想像を絶するという言い方があるが、まさにそのような経験です。

車両立ち入り禁止の看板を通り過ぎ海岸へと続く道を車を進める。

海岸から5キロくらいの地点から畑の中にゴミが目立ち始める。
始めのうちは、ああここまで津波が来たのだな大変だったのだろうな
と考える余裕もある。

しかし、道を進めるにつれ瓦礫の大きさが増し、
泥の山、横転した車、全壊した家、根こそぎ千切れている大木、
グニャグニャにねじ曲がった鉄筋建築のH鋼、紙のように潰れた車、
跡形も無く消滅した家のコンクリートの基礎だけが並ぶ様を見る頃には、
言葉も出ず思考も動かなくなった。過呼吸のような状態に。

テレビやネットでの情報である程度の想像はしていましたが、
それをはるかに超える惨状、地平線まで続く瓦礫の山、
大空襲や原爆投下の後を思わせる光景でした。

僕は何かにつけ想像力が大事だと言い続けてきましたが、
想像力だけでは全く足りない、歯が立たないと思いました。
想像力は大事だ、しかし想像力では絶対に超えられない現実がある。
それを実感した。

テレビの報道では、人が動いている場面ばかりを流すので、
あたかも復興作業が着々と進んでいるようにも見える。
確かに自衛隊も来て作業をしてはいるが、
あまりに規模が大きすぎてほとんど作業は進まず、
かろうじて主要道路だけが車が通れるだけに瓦礫がよせてある程度で、
それ以外の場所は放置状態だ。
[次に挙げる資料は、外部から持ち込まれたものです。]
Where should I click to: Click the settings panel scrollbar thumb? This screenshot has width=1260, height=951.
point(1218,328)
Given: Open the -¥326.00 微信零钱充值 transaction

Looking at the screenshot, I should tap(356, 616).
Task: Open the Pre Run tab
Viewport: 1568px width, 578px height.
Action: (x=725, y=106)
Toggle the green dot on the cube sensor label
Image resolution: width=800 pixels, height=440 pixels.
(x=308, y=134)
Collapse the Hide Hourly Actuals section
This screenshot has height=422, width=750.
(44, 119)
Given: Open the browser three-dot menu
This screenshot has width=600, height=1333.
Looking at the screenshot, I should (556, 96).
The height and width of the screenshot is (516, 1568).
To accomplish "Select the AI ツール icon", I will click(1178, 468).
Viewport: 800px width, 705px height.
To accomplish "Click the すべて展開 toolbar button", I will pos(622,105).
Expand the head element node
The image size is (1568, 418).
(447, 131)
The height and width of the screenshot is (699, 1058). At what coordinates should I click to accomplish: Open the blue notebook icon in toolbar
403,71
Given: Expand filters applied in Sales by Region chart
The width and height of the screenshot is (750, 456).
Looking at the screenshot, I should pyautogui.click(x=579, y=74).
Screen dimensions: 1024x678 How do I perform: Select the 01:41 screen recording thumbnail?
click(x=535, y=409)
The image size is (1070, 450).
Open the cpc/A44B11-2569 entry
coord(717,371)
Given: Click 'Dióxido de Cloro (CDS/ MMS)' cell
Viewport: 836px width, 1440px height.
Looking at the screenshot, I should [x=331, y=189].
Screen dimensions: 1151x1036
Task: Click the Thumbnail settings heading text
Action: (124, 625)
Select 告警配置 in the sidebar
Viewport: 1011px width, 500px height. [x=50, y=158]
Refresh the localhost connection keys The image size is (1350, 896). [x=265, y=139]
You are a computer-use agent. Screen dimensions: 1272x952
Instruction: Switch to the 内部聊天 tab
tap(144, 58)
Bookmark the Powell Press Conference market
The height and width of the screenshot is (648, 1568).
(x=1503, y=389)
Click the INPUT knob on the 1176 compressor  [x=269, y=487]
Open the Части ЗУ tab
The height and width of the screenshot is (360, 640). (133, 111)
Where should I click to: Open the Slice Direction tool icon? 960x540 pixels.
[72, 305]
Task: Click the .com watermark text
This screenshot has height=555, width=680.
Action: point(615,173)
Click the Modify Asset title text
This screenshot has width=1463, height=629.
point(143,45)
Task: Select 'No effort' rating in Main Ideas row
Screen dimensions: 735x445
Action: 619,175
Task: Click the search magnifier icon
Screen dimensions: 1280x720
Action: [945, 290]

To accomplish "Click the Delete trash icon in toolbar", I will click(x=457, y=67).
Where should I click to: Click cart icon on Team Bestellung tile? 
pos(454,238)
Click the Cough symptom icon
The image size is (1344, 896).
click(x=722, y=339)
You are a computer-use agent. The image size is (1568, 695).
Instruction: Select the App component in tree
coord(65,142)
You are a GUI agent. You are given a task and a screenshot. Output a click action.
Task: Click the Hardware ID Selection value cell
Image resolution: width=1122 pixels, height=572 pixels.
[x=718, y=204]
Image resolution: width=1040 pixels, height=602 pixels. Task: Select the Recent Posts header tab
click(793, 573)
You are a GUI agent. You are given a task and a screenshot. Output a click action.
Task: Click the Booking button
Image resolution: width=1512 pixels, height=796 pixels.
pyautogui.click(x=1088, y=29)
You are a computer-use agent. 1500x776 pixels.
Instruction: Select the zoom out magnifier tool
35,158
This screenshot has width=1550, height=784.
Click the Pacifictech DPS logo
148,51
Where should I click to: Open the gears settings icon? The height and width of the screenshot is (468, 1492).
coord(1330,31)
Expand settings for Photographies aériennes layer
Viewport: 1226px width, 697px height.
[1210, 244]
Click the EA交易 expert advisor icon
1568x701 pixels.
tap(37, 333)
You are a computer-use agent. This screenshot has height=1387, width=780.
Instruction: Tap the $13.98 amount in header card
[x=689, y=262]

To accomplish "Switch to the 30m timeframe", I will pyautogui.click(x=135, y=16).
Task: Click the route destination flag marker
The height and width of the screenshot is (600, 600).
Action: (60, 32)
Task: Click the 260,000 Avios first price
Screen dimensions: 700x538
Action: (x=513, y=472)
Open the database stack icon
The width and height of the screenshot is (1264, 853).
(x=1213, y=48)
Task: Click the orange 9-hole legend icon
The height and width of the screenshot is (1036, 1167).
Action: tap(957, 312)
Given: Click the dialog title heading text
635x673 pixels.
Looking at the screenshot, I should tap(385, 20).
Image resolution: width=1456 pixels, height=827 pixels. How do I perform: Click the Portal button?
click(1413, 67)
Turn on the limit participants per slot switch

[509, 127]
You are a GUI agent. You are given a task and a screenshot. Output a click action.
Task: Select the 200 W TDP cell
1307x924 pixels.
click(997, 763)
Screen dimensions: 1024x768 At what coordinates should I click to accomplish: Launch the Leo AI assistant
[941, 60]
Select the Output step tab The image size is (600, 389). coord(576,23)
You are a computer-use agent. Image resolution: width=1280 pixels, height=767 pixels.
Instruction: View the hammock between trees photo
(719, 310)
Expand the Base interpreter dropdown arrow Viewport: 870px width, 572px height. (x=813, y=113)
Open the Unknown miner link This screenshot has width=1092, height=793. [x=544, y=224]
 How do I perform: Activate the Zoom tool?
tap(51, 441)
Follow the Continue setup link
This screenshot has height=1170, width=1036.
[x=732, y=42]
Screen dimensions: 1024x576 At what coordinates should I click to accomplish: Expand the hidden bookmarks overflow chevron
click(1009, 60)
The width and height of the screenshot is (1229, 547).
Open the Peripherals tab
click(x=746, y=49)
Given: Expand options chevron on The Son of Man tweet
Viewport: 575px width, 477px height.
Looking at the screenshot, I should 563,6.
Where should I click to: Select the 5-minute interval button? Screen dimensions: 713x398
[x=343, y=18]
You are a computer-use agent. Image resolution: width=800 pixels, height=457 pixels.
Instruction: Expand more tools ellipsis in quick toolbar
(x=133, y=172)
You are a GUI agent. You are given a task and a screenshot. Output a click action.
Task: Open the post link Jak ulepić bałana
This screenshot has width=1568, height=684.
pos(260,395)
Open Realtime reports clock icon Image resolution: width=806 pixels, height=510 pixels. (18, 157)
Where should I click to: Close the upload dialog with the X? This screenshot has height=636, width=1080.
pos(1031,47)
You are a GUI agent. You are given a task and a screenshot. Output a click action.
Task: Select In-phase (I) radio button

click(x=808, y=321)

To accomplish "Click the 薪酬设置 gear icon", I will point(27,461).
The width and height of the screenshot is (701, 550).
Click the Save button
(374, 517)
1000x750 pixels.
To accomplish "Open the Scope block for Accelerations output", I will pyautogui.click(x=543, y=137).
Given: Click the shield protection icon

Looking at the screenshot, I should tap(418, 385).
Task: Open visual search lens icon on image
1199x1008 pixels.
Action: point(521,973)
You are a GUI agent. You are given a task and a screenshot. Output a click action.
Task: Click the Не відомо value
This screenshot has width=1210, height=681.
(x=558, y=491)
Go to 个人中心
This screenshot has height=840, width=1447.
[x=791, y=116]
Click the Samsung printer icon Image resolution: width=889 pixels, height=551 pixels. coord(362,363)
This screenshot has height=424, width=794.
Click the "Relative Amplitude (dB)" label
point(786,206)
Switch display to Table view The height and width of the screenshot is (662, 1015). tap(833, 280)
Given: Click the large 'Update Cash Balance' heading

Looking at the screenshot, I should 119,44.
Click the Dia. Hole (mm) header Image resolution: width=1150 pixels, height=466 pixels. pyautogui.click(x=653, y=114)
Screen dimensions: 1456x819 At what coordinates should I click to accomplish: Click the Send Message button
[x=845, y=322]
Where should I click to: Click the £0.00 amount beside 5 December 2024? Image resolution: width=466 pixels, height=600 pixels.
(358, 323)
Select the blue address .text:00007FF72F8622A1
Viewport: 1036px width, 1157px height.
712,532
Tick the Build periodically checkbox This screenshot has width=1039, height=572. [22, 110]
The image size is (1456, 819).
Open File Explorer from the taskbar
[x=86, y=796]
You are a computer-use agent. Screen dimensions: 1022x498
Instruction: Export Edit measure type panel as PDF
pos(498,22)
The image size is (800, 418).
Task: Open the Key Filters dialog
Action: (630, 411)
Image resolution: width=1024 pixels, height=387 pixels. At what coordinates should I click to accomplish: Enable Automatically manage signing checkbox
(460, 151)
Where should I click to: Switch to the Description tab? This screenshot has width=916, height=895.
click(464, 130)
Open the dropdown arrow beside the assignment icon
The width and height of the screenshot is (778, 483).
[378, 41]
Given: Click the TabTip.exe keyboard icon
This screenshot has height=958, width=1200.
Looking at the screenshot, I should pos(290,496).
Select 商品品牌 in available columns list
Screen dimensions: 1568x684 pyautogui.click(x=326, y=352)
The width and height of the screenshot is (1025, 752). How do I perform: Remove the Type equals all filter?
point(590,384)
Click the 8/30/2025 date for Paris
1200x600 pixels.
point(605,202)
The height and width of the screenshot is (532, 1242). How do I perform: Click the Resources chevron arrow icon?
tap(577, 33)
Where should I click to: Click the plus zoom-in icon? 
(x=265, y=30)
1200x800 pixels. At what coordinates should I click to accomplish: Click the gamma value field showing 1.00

それが海岸沿いに何十キロも続く。
全く人が足りていない。
復興には数年、数十年かかるだろう。そういうレベルだ。
テレビの報道が、被災者を元気づけるための
良心が作る嘘だということがわかる。

まだまだ多くの遺体も埋もれているだろう。
この場所で一月前に、一瞬にして数万人が死んだと考えると重みが増す。

車を停め、砂浜に入る。防波堤の柵はなぎ倒されたまま。
今この瞬間に津波が来たら確実に自分も死ぬ。絶対に死ぬ。
僕は死を覚悟しながら海辺を歩いたのは初めてだ。
こんなに怖い海を見たのも初めてだ。

おそらく、リアルな世界に対峙するというのはこういうことだ。
「生」は「死」によって活かされる。
復興とは、そのような意識を共有し、現実を見据え、
掛け替えのない残された「生」を守ることである。

情報だけの想像で、現地に行くのは不謹慎などと考えずに、
とにかく出来るだけ多くの人々がこの現実を体感すべきだ。
現実を直視すべき、まずはそこから始めないと話にならない。
真摯な姿勢があれば現地の人々も決して拒むことはないはずだ。